[Start of Attachment]
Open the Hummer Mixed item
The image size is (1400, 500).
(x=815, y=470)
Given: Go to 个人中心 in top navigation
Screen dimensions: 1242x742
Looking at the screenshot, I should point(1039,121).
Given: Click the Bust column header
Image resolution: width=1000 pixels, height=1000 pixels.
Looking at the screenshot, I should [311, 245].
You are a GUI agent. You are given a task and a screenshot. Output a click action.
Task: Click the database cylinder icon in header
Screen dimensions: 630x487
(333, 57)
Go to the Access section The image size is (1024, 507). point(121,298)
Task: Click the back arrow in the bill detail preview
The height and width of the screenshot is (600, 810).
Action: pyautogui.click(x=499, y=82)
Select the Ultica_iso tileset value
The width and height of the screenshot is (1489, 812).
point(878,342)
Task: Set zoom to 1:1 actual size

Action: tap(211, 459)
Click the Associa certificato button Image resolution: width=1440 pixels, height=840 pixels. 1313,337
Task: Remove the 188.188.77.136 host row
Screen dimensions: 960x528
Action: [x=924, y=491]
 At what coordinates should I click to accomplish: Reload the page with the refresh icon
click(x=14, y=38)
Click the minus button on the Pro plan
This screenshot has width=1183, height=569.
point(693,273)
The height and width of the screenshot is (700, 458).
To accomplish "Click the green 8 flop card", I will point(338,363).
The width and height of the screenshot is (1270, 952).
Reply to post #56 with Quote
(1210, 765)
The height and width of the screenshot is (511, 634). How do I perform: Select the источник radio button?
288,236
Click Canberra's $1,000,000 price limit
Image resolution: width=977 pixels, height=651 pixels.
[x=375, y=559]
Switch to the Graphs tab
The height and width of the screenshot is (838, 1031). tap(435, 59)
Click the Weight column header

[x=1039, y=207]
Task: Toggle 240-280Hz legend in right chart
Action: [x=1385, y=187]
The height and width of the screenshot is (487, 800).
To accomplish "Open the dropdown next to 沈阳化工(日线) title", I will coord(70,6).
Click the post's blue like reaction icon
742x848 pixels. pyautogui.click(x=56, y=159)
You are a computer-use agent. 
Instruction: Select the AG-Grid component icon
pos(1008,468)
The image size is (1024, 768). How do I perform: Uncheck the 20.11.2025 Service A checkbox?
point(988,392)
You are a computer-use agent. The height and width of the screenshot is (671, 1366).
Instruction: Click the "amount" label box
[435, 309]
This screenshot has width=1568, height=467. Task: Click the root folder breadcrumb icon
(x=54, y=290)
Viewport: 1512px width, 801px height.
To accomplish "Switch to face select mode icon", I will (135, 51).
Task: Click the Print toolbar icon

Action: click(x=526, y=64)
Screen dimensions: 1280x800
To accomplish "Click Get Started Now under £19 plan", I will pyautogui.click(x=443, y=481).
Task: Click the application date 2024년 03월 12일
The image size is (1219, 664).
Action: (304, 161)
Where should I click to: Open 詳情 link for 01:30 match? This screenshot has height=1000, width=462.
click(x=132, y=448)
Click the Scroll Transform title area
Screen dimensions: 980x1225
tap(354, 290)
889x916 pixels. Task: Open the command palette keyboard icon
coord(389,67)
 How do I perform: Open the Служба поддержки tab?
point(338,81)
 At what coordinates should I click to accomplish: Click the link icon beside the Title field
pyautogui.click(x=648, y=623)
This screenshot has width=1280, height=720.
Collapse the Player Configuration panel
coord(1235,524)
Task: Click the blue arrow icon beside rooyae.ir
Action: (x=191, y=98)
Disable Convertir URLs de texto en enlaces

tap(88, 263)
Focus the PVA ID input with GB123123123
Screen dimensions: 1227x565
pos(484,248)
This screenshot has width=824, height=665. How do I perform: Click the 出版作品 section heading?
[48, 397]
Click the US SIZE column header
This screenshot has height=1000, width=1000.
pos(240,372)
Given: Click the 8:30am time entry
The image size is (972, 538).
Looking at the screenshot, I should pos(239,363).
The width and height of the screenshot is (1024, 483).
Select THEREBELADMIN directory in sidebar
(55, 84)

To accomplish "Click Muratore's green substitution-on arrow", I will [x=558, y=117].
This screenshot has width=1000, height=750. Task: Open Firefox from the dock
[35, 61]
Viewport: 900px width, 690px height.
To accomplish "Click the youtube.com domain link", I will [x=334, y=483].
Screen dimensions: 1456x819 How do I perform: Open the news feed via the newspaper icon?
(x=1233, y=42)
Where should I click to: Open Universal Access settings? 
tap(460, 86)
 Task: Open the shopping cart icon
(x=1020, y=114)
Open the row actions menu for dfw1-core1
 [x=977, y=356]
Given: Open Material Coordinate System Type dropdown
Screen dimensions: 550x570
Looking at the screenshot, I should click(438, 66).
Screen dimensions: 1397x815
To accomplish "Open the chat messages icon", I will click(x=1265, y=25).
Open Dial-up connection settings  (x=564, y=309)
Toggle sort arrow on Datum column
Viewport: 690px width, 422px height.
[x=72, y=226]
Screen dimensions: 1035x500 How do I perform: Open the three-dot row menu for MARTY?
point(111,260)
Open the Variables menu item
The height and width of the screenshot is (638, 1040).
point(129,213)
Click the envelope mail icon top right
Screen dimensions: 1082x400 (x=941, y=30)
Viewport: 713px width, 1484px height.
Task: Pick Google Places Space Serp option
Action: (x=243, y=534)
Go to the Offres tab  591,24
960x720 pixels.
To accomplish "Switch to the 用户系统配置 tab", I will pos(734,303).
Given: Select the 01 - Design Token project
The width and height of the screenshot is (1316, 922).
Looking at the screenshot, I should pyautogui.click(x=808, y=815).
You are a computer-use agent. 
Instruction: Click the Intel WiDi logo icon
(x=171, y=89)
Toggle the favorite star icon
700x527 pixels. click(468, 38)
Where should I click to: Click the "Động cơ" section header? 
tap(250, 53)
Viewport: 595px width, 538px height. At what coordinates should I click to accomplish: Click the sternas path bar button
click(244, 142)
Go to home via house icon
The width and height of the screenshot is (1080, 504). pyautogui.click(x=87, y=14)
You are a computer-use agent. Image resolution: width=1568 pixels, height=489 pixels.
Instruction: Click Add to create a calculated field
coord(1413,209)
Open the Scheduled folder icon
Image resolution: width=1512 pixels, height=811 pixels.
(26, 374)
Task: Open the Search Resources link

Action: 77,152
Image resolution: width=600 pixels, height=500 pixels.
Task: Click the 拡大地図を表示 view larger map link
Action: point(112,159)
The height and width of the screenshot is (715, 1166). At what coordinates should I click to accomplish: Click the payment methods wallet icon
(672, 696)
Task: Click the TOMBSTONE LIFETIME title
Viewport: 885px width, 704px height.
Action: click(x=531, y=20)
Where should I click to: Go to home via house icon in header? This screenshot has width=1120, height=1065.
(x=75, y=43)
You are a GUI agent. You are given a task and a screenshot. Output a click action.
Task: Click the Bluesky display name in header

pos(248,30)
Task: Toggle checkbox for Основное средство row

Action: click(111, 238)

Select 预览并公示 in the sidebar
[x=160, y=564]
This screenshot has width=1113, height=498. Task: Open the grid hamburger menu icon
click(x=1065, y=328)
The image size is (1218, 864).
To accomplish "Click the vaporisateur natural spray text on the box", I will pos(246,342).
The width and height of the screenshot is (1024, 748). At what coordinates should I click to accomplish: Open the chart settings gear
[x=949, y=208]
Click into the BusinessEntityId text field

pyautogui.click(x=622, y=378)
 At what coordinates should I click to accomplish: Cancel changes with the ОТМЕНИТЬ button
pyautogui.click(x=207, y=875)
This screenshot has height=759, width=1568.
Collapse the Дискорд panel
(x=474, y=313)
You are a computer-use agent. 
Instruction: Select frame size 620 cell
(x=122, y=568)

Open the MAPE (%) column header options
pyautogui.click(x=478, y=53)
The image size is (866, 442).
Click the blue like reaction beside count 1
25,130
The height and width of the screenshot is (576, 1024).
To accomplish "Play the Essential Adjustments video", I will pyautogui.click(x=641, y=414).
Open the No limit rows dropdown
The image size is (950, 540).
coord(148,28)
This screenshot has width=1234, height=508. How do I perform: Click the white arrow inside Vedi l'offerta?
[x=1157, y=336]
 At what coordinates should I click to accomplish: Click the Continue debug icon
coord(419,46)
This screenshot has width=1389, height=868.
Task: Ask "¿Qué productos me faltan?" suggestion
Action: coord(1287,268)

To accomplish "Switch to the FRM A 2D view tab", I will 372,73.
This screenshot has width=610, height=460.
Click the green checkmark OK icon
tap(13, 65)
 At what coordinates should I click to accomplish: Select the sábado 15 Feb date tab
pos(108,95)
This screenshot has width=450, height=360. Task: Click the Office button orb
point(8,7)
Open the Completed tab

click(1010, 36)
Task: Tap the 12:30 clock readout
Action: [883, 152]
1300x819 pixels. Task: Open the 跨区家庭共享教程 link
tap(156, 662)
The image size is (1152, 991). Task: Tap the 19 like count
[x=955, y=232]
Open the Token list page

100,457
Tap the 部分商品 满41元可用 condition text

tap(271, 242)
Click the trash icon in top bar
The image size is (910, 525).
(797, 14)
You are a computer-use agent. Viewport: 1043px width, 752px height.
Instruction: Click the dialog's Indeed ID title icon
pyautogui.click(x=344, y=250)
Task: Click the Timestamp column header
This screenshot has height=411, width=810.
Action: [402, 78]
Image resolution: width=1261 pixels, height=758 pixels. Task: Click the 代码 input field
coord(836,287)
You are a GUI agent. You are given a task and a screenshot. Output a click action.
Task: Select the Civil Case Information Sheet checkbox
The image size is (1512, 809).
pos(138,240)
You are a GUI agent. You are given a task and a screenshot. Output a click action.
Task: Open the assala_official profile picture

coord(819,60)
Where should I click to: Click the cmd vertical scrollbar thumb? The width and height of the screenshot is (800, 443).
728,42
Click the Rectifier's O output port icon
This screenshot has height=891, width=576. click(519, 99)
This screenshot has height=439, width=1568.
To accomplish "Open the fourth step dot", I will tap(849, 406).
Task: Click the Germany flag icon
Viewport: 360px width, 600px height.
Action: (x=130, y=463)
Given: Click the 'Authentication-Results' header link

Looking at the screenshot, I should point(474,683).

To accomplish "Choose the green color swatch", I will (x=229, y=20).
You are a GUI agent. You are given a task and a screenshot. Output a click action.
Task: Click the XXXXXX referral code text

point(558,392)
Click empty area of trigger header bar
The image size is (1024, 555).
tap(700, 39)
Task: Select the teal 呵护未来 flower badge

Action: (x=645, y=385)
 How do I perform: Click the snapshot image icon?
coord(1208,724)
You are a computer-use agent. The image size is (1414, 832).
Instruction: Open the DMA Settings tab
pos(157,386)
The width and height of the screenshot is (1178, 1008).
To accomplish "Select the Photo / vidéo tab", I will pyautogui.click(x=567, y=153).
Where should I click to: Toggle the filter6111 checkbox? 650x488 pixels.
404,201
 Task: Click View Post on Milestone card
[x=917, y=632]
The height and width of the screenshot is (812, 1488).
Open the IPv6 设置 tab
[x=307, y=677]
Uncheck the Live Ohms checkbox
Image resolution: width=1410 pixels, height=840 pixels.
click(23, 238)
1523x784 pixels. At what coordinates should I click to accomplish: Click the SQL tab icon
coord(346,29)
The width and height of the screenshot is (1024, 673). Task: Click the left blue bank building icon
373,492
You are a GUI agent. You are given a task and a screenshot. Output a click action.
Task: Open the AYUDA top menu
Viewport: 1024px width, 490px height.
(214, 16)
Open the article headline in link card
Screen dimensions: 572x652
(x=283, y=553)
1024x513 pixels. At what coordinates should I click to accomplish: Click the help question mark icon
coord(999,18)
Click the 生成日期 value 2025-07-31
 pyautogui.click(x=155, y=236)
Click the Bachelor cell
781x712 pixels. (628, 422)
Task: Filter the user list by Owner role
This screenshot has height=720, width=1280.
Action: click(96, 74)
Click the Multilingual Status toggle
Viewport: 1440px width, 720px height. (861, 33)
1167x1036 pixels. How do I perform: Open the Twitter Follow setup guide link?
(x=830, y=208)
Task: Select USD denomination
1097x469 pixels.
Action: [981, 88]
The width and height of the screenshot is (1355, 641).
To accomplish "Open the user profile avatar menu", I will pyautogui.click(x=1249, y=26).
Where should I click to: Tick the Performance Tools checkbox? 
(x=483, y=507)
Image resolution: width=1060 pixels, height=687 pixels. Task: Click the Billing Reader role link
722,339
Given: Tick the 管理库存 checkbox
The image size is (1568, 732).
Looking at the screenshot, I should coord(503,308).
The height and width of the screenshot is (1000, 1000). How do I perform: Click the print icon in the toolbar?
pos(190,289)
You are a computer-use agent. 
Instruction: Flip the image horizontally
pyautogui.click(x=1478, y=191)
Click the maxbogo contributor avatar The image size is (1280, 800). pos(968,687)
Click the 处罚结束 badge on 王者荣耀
[End of Attachment]
*What you need to do*:
Show all lines from the listing above in which "user" appears.

*Answer section*:
Task: Filter the user list by Owner role
To accomplish "Open the user profile avatar menu", I will pyautogui.click(x=1249, y=26).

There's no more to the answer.